Delving Into New Cultures

Donald Hennessey organizes a Spanish language Meetup in Anchorage because he wants “to practice, learn, grow and just speak the language on a regular basis.”

“I took a Spanish class, liked it and continued—that was in 1985,” he said. “What I want to be able to do is speak rapidly with a group of people, like they’d speak in a Spanish culture. I invite native speakers to the group; it’s nice to be able to talk with native speakers.”

The Spanish language has intricacies, because it is spoken in 23 countries, Hennessey said.

“There are different usages of the words in all those countries,” he said. “It’s the same with English. I don’t know specifically how to use words in Australia and England though I understand most of the words they say. In Spain, you say you miss someone differently than you say you miss someone in Colombia.”

The Meetup exposes its members to these linguistic complexities as well as opening doors into Spanish culture in other ways.

“Sometimes we fix some kind of Spanish meal and we sample some of these foods, which are diverse,” Hennessey said.

People in the Meetup have goals as diverse as the fare they try.
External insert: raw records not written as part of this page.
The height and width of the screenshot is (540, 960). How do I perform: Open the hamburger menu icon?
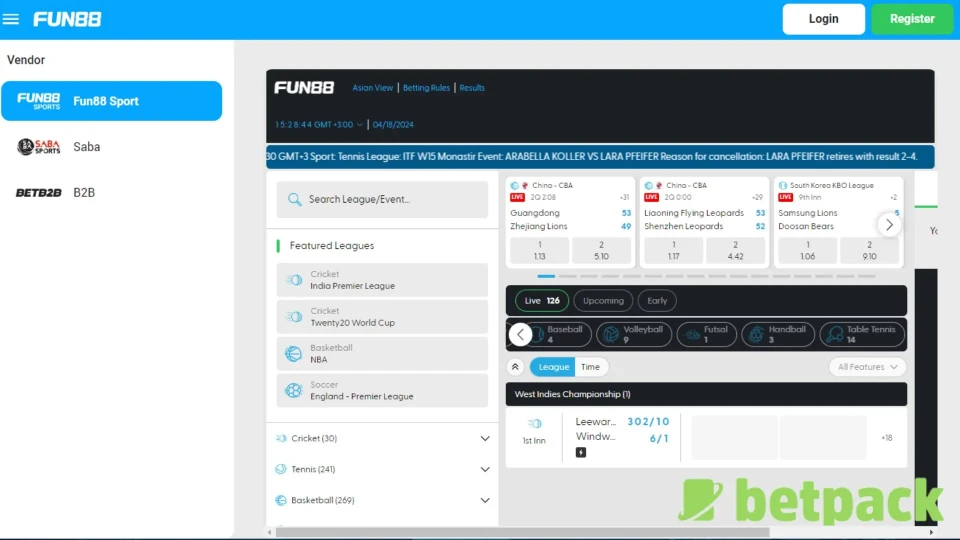click(x=12, y=19)
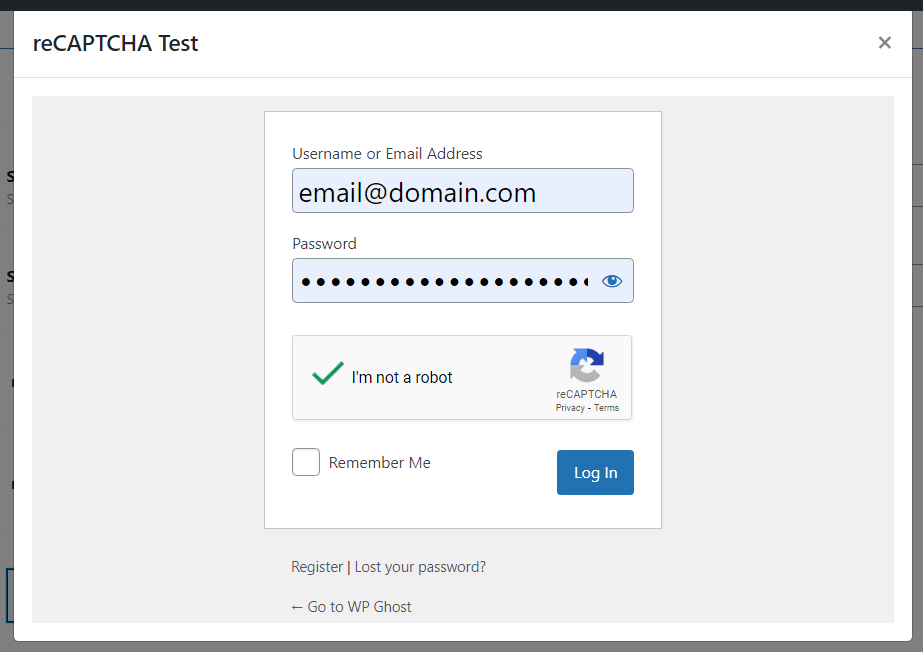Click the dimmed page area left of dialog
Viewport: 923px width, 652px height.
6,353
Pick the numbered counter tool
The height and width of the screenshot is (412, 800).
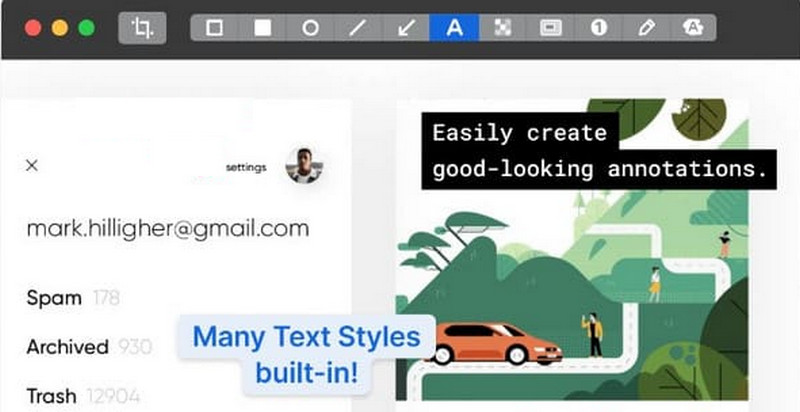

“One woman is doing missionary work in Mexico and would like to have casual conversation with the housewives she works with,” he said. “We also had a guy who went to Spain to study in the university, wanted to learn a more complex use of the language.”

Seeing Things in New Ways

Marco Gutierrez organized an Eagle River Camera Club Meetup four years ago for members of a camera club searching for a venue to serve as an information hub.

Twenty-five people participate on a fairly regular basis, he said.

“Some nights we do some sort of actual photography, go on a photo walk,” Gutierrez said. “We did a session on learning to use different types of light. We’ve done macrophotography in the studio and about gear, techniques, how to get particular shots, how to shoot something like the northern lights. We mix it up.”

Members sometimes loan photography equipment to others in the group, giving them a way to see how a piece of gear performs before making the commitment to buy it.

People attending a Meetup can broach and discuss with the group ideas they find in online or magazine articles or forums—sometimes they chat about a topic and other times they might make that topic the focus of the meeting. Guest speakers like Jeff Schultz, the official Iditarod Trail Sled Dog Race photographer, or Anne Nevaldine, a master gardener from Anchorage, come in and talk about techniques they use in the field.

“We learned when out photographing flowers in the wild, to use flower clamps and carry pieces of construction paper in the camera bag so you can isolate the flower in the wild to shoot it,” Gutierrez said.

One of the best things about having a Meetup centered on photography is that it gives shutterbugs a place to talk shop.

“If you talk about photography for 15 minutes to your friends or spouse, their eyes begin to glass up,” he joked.